"""

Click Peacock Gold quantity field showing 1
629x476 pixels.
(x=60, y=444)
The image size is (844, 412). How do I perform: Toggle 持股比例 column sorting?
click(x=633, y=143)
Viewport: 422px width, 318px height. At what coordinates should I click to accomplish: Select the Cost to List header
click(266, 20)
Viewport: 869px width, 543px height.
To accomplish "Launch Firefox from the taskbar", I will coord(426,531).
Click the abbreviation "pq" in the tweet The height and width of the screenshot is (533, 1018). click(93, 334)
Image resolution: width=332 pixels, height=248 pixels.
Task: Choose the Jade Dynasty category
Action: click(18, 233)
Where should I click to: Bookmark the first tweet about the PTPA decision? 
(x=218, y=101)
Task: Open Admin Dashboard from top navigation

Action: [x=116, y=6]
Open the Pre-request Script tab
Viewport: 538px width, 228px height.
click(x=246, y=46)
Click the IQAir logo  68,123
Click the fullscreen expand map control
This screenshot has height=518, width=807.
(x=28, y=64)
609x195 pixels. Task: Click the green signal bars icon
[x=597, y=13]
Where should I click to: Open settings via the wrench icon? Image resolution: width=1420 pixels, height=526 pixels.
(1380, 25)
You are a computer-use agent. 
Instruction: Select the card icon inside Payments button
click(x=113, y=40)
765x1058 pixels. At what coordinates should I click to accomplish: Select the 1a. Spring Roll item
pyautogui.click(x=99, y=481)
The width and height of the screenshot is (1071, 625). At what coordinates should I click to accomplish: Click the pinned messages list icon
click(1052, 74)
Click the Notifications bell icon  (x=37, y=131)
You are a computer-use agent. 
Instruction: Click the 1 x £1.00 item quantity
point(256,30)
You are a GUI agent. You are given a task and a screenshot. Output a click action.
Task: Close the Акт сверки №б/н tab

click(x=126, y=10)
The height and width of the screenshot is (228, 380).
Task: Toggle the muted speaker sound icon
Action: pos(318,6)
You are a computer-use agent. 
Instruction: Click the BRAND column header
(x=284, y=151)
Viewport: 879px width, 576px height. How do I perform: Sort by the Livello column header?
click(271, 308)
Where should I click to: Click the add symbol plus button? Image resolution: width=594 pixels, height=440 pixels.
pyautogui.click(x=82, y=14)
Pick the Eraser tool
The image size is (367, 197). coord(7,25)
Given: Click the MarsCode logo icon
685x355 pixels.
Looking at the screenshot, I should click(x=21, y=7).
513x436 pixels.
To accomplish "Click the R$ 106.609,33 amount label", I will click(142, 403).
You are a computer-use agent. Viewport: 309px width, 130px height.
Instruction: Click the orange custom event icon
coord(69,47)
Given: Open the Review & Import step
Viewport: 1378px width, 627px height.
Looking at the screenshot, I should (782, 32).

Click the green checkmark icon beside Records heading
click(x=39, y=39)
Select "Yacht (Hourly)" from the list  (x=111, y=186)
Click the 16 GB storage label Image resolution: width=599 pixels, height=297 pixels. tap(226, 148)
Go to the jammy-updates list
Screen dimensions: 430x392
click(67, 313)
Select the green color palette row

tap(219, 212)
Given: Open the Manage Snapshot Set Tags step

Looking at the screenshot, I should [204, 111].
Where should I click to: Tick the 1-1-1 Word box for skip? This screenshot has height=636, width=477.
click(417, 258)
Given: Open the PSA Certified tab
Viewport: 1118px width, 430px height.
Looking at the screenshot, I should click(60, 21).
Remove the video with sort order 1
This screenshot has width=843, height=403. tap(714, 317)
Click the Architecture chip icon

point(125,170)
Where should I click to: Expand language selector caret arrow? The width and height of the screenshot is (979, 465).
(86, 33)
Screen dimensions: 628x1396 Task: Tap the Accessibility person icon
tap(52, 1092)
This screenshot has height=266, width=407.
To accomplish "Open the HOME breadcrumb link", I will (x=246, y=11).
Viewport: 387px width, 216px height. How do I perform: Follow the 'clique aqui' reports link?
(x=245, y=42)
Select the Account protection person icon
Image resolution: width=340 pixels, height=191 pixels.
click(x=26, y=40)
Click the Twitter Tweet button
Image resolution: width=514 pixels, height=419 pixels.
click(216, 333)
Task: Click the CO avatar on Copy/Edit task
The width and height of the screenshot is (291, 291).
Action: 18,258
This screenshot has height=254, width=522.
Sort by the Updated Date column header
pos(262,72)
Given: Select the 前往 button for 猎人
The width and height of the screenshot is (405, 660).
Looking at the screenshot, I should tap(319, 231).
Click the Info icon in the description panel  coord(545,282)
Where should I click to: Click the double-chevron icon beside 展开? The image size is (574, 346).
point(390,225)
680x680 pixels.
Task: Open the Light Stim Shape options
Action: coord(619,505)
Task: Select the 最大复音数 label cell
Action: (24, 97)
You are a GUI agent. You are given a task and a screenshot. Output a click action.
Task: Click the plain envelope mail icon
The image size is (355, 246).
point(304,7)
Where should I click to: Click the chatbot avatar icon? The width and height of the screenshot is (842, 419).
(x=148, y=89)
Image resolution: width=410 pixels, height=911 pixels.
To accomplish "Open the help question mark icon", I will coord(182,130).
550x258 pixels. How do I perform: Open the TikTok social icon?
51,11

"""

Every record should be repeated exactly; please leave none out.

Click Peacock Gold quantity field showing 1
629x476 pixels.
(x=60, y=444)
The image size is (844, 412). How do I perform: Toggle 持股比例 column sorting?
click(x=633, y=143)
Viewport: 422px width, 318px height. At what coordinates should I click to accomplish: Select the Cost to List header
click(266, 20)
Viewport: 869px width, 543px height.
To accomplish "Launch Firefox from the taskbar", I will coord(426,531).
Click the abbreviation "pq" in the tweet The height and width of the screenshot is (533, 1018). click(93, 334)
Image resolution: width=332 pixels, height=248 pixels.
Task: Choose the Jade Dynasty category
Action: click(18, 233)
Where should I click to: Bookmark the first tweet about the PTPA decision? 
(x=218, y=101)
Task: Open Admin Dashboard from top navigation

Action: [x=116, y=6]
Open the Pre-request Script tab
Viewport: 538px width, 228px height.
click(x=246, y=46)
Click the IQAir logo  68,123
Click the fullscreen expand map control
This screenshot has height=518, width=807.
(x=28, y=64)
609x195 pixels. Task: Click the green signal bars icon
[x=597, y=13]
Where should I click to: Open settings via the wrench icon? Image resolution: width=1420 pixels, height=526 pixels.
(1380, 25)
You are a computer-use agent. 
Instruction: Select the card icon inside Payments button
click(x=113, y=40)
765x1058 pixels. At what coordinates should I click to accomplish: Select the 1a. Spring Roll item
pyautogui.click(x=99, y=481)
The width and height of the screenshot is (1071, 625). At what coordinates should I click to accomplish: Click the pinned messages list icon
click(1052, 74)
Click the Notifications bell icon  (x=37, y=131)
You are a computer-use agent. 
Instruction: Click the 1 x £1.00 item quantity
point(256,30)
You are a GUI agent. You are given a task and a screenshot. Output a click action.
Task: Close the Акт сверки №б/н tab

click(x=126, y=10)
The height and width of the screenshot is (228, 380).
Task: Toggle the muted speaker sound icon
Action: pos(318,6)
You are a computer-use agent. 
Instruction: Click the BRAND column header
(x=284, y=151)
Viewport: 879px width, 576px height. How do I perform: Sort by the Livello column header?
click(271, 308)
Where should I click to: Click the add symbol plus button? Image resolution: width=594 pixels, height=440 pixels.
pyautogui.click(x=82, y=14)
Pick the Eraser tool
The image size is (367, 197). coord(7,25)
Given: Click the MarsCode logo icon
685x355 pixels.
Looking at the screenshot, I should click(x=21, y=7).
513x436 pixels.
To accomplish "Click the R$ 106.609,33 amount label", I will click(142, 403).
You are a computer-use agent. Viewport: 309px width, 130px height.
Instruction: Click the orange custom event icon
coord(69,47)
Given: Open the Review & Import step
Viewport: 1378px width, 627px height.
Looking at the screenshot, I should (782, 32).

Click the green checkmark icon beside Records heading
click(x=39, y=39)
Select "Yacht (Hourly)" from the list  (x=111, y=186)
Click the 16 GB storage label Image resolution: width=599 pixels, height=297 pixels. tap(226, 148)
Go to the jammy-updates list
Screen dimensions: 430x392
click(67, 313)
Select the green color palette row

tap(219, 212)
Given: Open the Manage Snapshot Set Tags step

Looking at the screenshot, I should [204, 111].
Where should I click to: Tick the 1-1-1 Word box for skip? This screenshot has height=636, width=477.
click(417, 258)
Given: Open the PSA Certified tab
Viewport: 1118px width, 430px height.
Looking at the screenshot, I should click(60, 21).
Remove the video with sort order 1
This screenshot has width=843, height=403. tap(714, 317)
Click the Architecture chip icon

point(125,170)
Where should I click to: Expand language selector caret arrow? The width and height of the screenshot is (979, 465).
(86, 33)
Screen dimensions: 628x1396 Task: Tap the Accessibility person icon
tap(52, 1092)
This screenshot has height=266, width=407.
To accomplish "Open the HOME breadcrumb link", I will (x=246, y=11).
Viewport: 387px width, 216px height. How do I perform: Follow the 'clique aqui' reports link?
(x=245, y=42)
Select the Account protection person icon
Image resolution: width=340 pixels, height=191 pixels.
click(x=26, y=40)
Click the Twitter Tweet button
Image resolution: width=514 pixels, height=419 pixels.
click(216, 333)
Task: Click the CO avatar on Copy/Edit task
The width and height of the screenshot is (291, 291).
Action: 18,258
This screenshot has height=254, width=522.
Sort by the Updated Date column header
pos(262,72)
Given: Select the 前往 button for 猎人
The width and height of the screenshot is (405, 660).
Looking at the screenshot, I should tap(319, 231).
Click the Info icon in the description panel  coord(545,282)
Where should I click to: Click the double-chevron icon beside 展开? The image size is (574, 346).
point(390,225)
680x680 pixels.
Task: Open the Light Stim Shape options
Action: coord(619,505)
Task: Select the 最大复音数 label cell
Action: (24, 97)
You are a GUI agent. You are given a task and a screenshot. Output a click action.
Task: Click the plain envelope mail icon
The image size is (355, 246).
point(304,7)
Where should I click to: Click the chatbot avatar icon? The width and height of the screenshot is (842, 419).
(x=148, y=89)
Image resolution: width=410 pixels, height=911 pixels.
To accomplish "Open the help question mark icon", I will coord(182,130).
550x258 pixels. How do I perform: Open the TikTok social icon?
51,11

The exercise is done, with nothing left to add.